Task:
Can the data below be echoed back word for word?

::: Given data

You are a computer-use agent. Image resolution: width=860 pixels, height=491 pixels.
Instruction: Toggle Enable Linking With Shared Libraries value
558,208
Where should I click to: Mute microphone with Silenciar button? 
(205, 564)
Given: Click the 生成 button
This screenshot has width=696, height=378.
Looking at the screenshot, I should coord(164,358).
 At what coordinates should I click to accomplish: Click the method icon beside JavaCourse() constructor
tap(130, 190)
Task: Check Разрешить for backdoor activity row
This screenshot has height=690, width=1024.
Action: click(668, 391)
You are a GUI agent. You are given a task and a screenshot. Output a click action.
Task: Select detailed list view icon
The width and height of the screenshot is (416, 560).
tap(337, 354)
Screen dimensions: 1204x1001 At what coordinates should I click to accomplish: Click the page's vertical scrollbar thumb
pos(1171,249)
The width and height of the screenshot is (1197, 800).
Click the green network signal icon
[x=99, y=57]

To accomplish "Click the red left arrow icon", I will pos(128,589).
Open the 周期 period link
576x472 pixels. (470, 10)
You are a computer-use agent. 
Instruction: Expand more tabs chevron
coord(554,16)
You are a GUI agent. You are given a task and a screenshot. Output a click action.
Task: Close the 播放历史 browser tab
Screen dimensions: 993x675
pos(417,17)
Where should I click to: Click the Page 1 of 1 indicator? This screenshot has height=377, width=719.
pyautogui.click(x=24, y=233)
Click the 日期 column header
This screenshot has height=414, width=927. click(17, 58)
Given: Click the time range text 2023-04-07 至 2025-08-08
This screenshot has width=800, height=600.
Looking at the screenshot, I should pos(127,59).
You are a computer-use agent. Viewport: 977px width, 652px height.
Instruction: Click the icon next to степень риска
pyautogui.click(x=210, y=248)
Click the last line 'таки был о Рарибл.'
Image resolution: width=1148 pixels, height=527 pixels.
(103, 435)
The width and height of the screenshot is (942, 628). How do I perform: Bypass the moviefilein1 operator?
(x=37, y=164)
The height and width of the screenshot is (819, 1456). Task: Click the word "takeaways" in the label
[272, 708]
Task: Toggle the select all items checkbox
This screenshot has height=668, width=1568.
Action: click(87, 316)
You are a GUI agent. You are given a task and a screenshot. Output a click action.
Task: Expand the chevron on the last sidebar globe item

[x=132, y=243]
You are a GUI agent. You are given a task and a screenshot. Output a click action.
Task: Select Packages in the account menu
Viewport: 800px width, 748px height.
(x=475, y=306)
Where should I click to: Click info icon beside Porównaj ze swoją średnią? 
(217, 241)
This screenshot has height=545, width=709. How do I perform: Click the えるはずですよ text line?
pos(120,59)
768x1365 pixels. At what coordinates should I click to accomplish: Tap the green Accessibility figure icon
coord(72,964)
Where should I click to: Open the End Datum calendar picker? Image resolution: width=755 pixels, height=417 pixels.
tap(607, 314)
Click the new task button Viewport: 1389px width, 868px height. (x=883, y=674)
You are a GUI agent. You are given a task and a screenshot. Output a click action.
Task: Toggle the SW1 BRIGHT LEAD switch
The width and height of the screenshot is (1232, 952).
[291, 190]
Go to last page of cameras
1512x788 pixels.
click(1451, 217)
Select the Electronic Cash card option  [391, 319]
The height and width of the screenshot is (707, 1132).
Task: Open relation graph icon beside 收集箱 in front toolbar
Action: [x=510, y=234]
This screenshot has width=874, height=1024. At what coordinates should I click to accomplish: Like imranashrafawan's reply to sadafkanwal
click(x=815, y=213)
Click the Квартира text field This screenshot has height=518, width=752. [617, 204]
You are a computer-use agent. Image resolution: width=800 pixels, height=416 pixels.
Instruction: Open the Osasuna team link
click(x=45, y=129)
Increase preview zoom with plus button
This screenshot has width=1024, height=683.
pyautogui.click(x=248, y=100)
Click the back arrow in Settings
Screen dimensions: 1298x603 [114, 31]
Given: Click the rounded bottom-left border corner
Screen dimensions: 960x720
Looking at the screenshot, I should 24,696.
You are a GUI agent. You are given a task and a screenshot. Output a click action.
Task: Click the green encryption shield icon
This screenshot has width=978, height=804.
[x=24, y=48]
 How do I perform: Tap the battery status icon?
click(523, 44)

::::::

Response:
You are a computer-use agent. Image resolution: width=860 pixels, height=491 pixels.
Instruction: Toggle Enable Linking With Shared Libraries value
558,208
Where should I click to: Mute microphone with Silenciar button? 
(205, 564)
Given: Click the 生成 button
This screenshot has width=696, height=378.
Looking at the screenshot, I should coord(164,358).
 At what coordinates should I click to accomplish: Click the method icon beside JavaCourse() constructor
tap(130, 190)
Task: Check Разрешить for backdoor activity row
This screenshot has height=690, width=1024.
Action: click(668, 391)
You are a GUI agent. You are given a task and a screenshot. Output a click action.
Task: Select detailed list view icon
The width and height of the screenshot is (416, 560).
tap(337, 354)
Screen dimensions: 1204x1001 At what coordinates should I click to accomplish: Click the page's vertical scrollbar thumb
pos(1171,249)
The width and height of the screenshot is (1197, 800).
Click the green network signal icon
[x=99, y=57]

To accomplish "Click the red left arrow icon", I will pos(128,589).
Open the 周期 period link
576x472 pixels. (470, 10)
You are a computer-use agent. 
Instruction: Expand more tabs chevron
coord(554,16)
You are a GUI agent. You are given a task and a screenshot. Output a click action.
Task: Close the 播放历史 browser tab
Screen dimensions: 993x675
pos(417,17)
Where should I click to: Click the Page 1 of 1 indicator? This screenshot has height=377, width=719.
pyautogui.click(x=24, y=233)
Click the 日期 column header
This screenshot has height=414, width=927. click(17, 58)
Given: Click the time range text 2023-04-07 至 2025-08-08
This screenshot has width=800, height=600.
Looking at the screenshot, I should pos(127,59).
You are a computer-use agent. Viewport: 977px width, 652px height.
Instruction: Click the icon next to степень риска
pyautogui.click(x=210, y=248)
Click the last line 'таки был о Рарибл.'
Image resolution: width=1148 pixels, height=527 pixels.
(103, 435)
The width and height of the screenshot is (942, 628). How do I perform: Bypass the moviefilein1 operator?
(x=37, y=164)
The height and width of the screenshot is (819, 1456). Task: Click the word "takeaways" in the label
[272, 708]
Task: Toggle the select all items checkbox
This screenshot has height=668, width=1568.
Action: click(87, 316)
You are a GUI agent. You are given a task and a screenshot. Output a click action.
Task: Expand the chevron on the last sidebar globe item

[x=132, y=243]
You are a GUI agent. You are given a task and a screenshot. Output a click action.
Task: Select Packages in the account menu
Viewport: 800px width, 748px height.
(x=475, y=306)
Where should I click to: Click info icon beside Porównaj ze swoją średnią? 
(217, 241)
This screenshot has height=545, width=709. How do I perform: Click the えるはずですよ text line?
pos(120,59)
768x1365 pixels. At what coordinates should I click to accomplish: Tap the green Accessibility figure icon
coord(72,964)
Where should I click to: Open the End Datum calendar picker? Image resolution: width=755 pixels, height=417 pixels.
tap(607, 314)
Click the new task button Viewport: 1389px width, 868px height. (x=883, y=674)
You are a GUI agent. You are given a task and a screenshot. Output a click action.
Task: Toggle the SW1 BRIGHT LEAD switch
The width and height of the screenshot is (1232, 952).
[291, 190]
Go to last page of cameras
1512x788 pixels.
click(1451, 217)
Select the Electronic Cash card option  [391, 319]
The height and width of the screenshot is (707, 1132).
Task: Open relation graph icon beside 收集箱 in front toolbar
Action: [x=510, y=234]
This screenshot has width=874, height=1024. At what coordinates should I click to accomplish: Like imranashrafawan's reply to sadafkanwal
click(x=815, y=213)
Click the Квартира text field This screenshot has height=518, width=752. [617, 204]
You are a computer-use agent. Image resolution: width=800 pixels, height=416 pixels.
Instruction: Open the Osasuna team link
click(x=45, y=129)
Increase preview zoom with plus button
This screenshot has width=1024, height=683.
pyautogui.click(x=248, y=100)
Click the back arrow in Settings
Screen dimensions: 1298x603 [114, 31]
Given: Click the rounded bottom-left border corner
Screen dimensions: 960x720
Looking at the screenshot, I should 24,696.
You are a GUI agent. You are given a task and a screenshot. Output a click action.
Task: Click the green encryption shield icon
This screenshot has width=978, height=804.
[x=24, y=48]
 How do I perform: Tap the battery status icon?
click(523, 44)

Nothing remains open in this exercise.